После окончания Террора семья Пермон переехала в Париж. Однако революция причинила им полное разорение, и г-ну де-Пермону никогда не удалось восстановить свое состояние в прежнем виде. После его смерти его вдове и троим детям, двум дочерям и сыну, остались в наследство только долги. Семья Пермон по приезде в Париж тотчас же приняла самое теплое участие в молодом Наполеоне Бонапарте, который хотя и числился генералом, но не имел никакой должности. Он приходил ежедневно со своим другом и соотечественником Саличети, чтобы пообедать вместе с гостеприимными хозяевами, а также чтобы поговорить с Панорией о своей родине, о своей прекрасной Корсике.

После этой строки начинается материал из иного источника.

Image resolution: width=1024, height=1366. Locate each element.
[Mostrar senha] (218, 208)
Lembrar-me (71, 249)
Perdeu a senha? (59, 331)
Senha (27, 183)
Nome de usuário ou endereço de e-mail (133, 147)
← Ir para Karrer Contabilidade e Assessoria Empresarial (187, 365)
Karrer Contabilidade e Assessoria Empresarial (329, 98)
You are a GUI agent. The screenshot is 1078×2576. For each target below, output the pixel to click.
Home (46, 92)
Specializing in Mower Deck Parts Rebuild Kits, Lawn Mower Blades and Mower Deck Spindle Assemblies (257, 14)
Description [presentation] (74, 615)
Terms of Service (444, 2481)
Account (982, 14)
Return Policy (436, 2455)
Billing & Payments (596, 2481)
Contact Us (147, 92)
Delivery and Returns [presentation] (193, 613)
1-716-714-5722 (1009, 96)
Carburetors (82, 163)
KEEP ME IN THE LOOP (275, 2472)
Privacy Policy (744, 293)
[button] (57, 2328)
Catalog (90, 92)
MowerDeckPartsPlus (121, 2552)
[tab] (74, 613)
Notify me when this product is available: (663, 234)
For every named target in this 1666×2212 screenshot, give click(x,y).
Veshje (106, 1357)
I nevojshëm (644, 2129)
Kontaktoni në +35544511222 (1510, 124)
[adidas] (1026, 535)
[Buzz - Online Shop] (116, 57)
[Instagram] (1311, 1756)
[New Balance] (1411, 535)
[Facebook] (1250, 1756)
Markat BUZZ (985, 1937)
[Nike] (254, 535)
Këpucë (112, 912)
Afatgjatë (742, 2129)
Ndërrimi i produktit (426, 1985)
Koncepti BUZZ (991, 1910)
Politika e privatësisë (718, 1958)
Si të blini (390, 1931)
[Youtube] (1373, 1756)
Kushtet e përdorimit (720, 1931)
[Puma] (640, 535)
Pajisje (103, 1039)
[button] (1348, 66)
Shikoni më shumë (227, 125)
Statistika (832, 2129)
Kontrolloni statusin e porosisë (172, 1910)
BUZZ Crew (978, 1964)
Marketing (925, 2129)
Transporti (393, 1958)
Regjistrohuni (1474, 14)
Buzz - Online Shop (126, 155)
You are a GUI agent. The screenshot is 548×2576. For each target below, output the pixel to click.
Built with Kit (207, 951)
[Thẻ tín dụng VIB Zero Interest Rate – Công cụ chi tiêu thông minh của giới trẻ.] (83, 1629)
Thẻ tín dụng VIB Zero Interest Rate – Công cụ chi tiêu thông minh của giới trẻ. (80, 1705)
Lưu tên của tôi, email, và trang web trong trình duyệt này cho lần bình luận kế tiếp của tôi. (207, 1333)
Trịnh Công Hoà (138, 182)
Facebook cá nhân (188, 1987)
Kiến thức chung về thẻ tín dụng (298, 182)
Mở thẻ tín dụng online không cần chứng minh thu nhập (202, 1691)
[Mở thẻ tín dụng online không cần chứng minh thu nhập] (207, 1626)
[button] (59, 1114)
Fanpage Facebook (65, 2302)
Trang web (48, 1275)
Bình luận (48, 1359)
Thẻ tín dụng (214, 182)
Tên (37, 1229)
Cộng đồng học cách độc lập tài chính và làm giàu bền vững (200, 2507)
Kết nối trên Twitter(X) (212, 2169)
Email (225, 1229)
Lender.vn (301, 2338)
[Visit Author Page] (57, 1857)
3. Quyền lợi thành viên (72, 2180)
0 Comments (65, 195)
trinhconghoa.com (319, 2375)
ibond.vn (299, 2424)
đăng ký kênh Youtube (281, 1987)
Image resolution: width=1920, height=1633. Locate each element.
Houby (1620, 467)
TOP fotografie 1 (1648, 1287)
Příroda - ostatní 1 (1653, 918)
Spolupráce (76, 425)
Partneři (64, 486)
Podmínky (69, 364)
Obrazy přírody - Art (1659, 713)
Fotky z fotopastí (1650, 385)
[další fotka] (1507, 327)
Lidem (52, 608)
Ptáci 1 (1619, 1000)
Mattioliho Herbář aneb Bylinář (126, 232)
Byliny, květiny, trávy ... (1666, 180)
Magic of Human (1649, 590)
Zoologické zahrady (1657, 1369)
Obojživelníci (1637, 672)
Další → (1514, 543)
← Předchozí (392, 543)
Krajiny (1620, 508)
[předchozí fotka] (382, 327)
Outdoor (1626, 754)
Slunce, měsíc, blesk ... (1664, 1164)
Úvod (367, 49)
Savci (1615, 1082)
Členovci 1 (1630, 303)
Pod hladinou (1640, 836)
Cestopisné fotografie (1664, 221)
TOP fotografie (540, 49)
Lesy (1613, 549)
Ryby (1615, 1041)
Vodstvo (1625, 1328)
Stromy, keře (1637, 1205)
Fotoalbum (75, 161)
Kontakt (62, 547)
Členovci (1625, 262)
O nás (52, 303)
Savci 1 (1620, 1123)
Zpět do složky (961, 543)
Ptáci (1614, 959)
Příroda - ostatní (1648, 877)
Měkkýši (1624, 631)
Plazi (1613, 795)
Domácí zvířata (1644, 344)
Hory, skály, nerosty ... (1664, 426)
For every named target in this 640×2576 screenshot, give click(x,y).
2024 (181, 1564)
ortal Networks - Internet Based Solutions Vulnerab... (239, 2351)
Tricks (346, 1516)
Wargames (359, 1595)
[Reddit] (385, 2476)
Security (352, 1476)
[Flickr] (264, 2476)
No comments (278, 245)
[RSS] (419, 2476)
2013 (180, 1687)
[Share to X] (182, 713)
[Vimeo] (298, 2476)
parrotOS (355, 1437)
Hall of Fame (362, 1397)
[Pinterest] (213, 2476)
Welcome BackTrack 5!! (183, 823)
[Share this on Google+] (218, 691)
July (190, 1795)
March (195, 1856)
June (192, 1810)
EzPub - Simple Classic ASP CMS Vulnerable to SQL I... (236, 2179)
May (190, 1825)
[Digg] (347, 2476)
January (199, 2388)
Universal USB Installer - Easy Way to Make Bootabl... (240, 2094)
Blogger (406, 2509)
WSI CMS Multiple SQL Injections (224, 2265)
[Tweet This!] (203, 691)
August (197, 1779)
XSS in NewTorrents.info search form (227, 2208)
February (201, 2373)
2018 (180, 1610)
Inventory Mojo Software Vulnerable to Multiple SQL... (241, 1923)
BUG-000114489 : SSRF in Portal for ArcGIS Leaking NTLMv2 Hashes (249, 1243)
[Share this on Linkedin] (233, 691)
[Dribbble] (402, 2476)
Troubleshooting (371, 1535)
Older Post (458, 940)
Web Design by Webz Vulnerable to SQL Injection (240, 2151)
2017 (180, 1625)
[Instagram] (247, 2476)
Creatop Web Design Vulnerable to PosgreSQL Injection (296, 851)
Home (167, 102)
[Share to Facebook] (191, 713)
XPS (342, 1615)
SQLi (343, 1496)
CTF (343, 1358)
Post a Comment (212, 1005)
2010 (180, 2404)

В это время Лауре Пермон, будущей герцогине Абрантесской, было одиннадцать лет. От ее детского взора не ускользнула странная внешность несловоохотливого, почти всегда мрачного генерала Бонапарта, и тот портрет наружности Наполеона, который она рисует нам позднее в своих мемуарах, принадлежит к лучшим его изображениям в ту эпоху, когда только что начала восходить его звезда. Известно, что в ту пору герой Вандемиера был больше чем некрасив, и только в более позднем возрасте, когда его лицо поподнело, его голова приняла благородные римские очертания. «Но, – говорит мадам Жюно, – его взгляд и его улыбки всегда были неотразимы… Его прическа, которая теперь кажется нам такой странной на портрете, изображающем его на Аркольском мосту, была для тогдашнего времени очень проста, потому что все эти так ненавистные ему модники носили волосы еще длиннее, чем он. Но он настолько мало занимался собой, что его плохо расчесанные и плохо напудренные волосы прямо-таки портили его внешность. Также и с его руками позднее произошла большая перемена. В то время они были худы и смуглы. До какой степени Наполеон впоследствии, и по справедливости, считал свои руки красивыми, это известно всем. И когда я представляю себе, как он в 1795 году входил во двор нашего отеля, как он неловко и неуверенно шел к дому, надвинув на самые глаза старую порыжевшую шляпу, со своими скверно напудренными «собачьими ушами», свисавшими до самого темно-серого пальто, постоянно без перчаток, потому что это казалось ему излишней роскошью, в старых, плохо вычищенных сапогах, – словом, когда я представляю себе всю его вследствие необычайной худобы и желтизны кожи в высшей степени жалкую внешность и сравниваю ее с Наполеоном, которого я знала впоследствии, то мне кажется невозможным, чтобы это мог быть один и тот же человек».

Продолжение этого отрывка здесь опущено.